VII. Какая разница между этими двумя вступлениями? Вот какая: Лисий, главным образом, приятен естественностью и простотой: «Ἀναγκαῖόν μοι δοκεῖ εἶναι, ὦ ἄνδρες δικασταὶ, περὶ τῆς φιλίας τῆς ἐμῆς καὶ τῆς Φερενίκου πρῶτον εἰπεῖν πρὸς ὑμᾶς»[1]. Следующий отрывок еще проще; это самый обыденный язык: «Ἵνα μηδεὶς θαυμάσῃ, ὅτι ὑπὲρ οὐδενὸς ὑμῶν πώποτε εἰρηκὼς πρότερον, ὑπὲρ τούτου νῦν λέγω»[2]. У Исея работа скрывается под кажущейся простотой; мы понимаем, что так говорит оратор: «Ἐγὼ καὶ πρότερον Εὐμαθεῖ τούτῳ ἐγενόμην χρήσιμος, καὶ δικαίως· καὶ νῦν, εἴ τι ἐστὶ κατ' ἐμὲ, πειράσομαι συσσώζειν αὐτόν»[3]. Его стиль более возвышенный и не такой простой, как у Лисия. Эта разница еще яснее, когда он говорит: «Μικρὰ δέ μου ακούσατε, ἵνα μηδεὶς ὑπολαβῃ ὑμῶν, ὡς ἐγὼ προπετείᾳ, ἢ ἄλλῃ τινὶ ἀδικίᾳ, πρὸς τὰ Ευμαθοῦς πράγματα προσῆλθον»[4]. В словах προπετέια, ἀδικία[5], — πρὸς τὰ Ευμαθοῦς πράγματα προσηλθεῖν[6], больше деланности, чем естественности. Лисий объясняет причины без всякого притворства: «Ἐμοὶ γὰρ, ὦ ἄνδρες δικασταὶ, ξένος ἦν Κηφισόδοτος, ὁ τούτου πατήρ· καὶ ὅτε ἐφεύγομεν ἐν Θήβαις, παρ' ἐκείνῳ κατηγόμην, καὶ ἐγὼ, καὶ ἄλλος Ἀθηναίων ὁ βουλόμενος»[7]. Он прибавляет изящно и коротко: «Κατὰ πολλὰ καὶ ἀγαθὰ, καὶ ἰδίᾳ καὶ δημοσίᾳ παθόντες ὑπ' αὐτοῦ, εἰς τὴν ἡμετέραν αὐτῶν κατήλθομεν»[8]. Мы находим это более изысканным у Исея; почти в манере Демосфена: «Τριηραρχοῦντος γάρ μου επὶ Κηφισοδότου ἄρχοντος, καὶ λόγου ἀπαγγελθέντος πρὸς τοὺς οἰκείους, ὡς ἄρα τετελευτηκὼς εἴην ἐν τῇ ναυμαχίᾳ, οὔσης μοι παρακαταθήκης παρ' Εὐμαθεῖ τούτῳ»[9]. Я бы не сказал, что отрывки: «Λογου ἀπαγγελθέντος — Ὡς ἄρα τετελευτηκὼς εἴην. — Οὔσης μοι παρακαταθήκης»[10], написаны предельно просто. Деланности не было бы заметно, если бы оратор сказал: «Ὅτε γὰρ ἐτριηράρχουν, καὶ ἀπηγγέλη τοῖς ἐνθάδε, ὡς ἄρα τετελευτηκὼς εἴην, ἔχων μου παρακαταθήκην Εὐμαθὴς οὑτοσί»[11].

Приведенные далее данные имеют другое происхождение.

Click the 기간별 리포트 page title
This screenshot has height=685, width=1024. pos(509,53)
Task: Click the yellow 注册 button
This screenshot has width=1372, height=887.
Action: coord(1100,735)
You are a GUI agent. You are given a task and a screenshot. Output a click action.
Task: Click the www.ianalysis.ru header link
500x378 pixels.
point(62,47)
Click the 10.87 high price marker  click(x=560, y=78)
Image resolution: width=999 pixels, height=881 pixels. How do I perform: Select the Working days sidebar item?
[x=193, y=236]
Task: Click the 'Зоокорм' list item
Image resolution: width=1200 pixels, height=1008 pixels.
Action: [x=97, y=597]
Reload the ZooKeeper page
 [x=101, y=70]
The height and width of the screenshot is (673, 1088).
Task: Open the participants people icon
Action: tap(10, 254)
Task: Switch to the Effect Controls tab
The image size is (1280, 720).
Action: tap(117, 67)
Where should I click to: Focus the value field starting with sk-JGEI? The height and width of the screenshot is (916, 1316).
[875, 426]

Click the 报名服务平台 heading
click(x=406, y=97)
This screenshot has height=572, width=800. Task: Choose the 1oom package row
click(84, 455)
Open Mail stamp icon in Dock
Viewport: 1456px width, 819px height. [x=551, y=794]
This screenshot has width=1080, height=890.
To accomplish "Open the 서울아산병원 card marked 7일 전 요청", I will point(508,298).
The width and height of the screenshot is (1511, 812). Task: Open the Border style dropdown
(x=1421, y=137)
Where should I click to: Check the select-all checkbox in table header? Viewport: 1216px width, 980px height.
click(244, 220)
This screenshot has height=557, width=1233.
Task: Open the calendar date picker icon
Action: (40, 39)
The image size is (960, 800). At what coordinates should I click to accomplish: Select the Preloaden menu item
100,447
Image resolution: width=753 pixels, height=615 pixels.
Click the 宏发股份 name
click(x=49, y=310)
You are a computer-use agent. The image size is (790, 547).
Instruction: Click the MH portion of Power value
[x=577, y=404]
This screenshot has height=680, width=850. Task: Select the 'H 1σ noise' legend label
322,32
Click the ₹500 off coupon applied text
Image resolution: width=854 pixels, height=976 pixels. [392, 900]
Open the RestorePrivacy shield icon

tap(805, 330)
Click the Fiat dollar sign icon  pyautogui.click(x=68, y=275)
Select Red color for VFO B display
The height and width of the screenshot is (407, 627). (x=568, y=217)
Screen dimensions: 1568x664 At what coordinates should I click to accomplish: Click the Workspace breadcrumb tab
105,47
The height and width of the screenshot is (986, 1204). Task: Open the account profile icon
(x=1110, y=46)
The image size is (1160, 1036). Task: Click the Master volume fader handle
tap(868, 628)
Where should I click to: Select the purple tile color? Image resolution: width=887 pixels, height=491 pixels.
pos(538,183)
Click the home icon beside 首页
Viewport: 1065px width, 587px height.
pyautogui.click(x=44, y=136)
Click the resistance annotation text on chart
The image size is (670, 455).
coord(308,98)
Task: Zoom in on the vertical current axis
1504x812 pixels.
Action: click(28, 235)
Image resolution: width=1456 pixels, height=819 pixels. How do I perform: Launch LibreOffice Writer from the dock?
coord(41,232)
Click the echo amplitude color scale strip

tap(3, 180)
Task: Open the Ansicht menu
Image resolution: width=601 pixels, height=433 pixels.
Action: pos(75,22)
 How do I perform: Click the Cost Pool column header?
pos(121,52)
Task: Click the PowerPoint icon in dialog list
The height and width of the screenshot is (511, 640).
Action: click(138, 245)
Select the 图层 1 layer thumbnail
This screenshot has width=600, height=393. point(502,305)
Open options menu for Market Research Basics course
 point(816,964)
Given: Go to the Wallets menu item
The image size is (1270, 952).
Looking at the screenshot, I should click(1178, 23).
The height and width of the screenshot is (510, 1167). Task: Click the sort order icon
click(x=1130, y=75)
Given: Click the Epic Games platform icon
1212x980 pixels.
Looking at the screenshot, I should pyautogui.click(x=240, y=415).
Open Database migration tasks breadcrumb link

VIII. В остальных вступлениях Лисий проявляет себя более просто, Исей — более риторически. Он же в другой защитительной речи за опекуна, обвиненного племянниками, использует такое вступление: «Я бы не хотел, чтобы даже человек чужой, достаточно наглый, чтобы прибегать к подобным средствам, говорил и пытался захватить чужую собственность столь низкими обвинениями; но я тем более желал бы, чтобы сын моего брата, владелец состояния достаточного, чтобы исполнять общественные должности, заботился о нем после того как получил его от меня, а не зарился на мое. Сохрани он свое состояние, он выглядел бы гораздо мудрее; а приумножив его, он мог бы быть полезным для своих сограждан. Продав свое состояние или исчерпав его гнусными разгулами (мне жаль, что именно так случилось), он рассчитывает на своих друзей и на ухищрения своего красноречия, чтобы завладеть моим имуществом. Я рассматриваю как несчастье иметь родственником такого человека, но я должен защищаться в соответствии со своими средствами против его нападок и против необоснованных обвинений». Лисий в речи, составленной для гражданина, обвиненного братьями жены в плохой опеке, так высказался во вступлении: «Судьи, мало того, что опекуны заняты тысячей забот, часто, сохранив состояние своих друзей, они являются мишенью для клеветы своих воспитанников: такое несчастье случилось со мной сегодня. Обязанный распоряжаться имуществом Гипрократа, я принял честность правилом своего управления. Я передал это имущество детям Гиппократа когда они достигли возраста возмужания; и между тем они сегодня возводят на меня несправедливое и клеветническое обвинение».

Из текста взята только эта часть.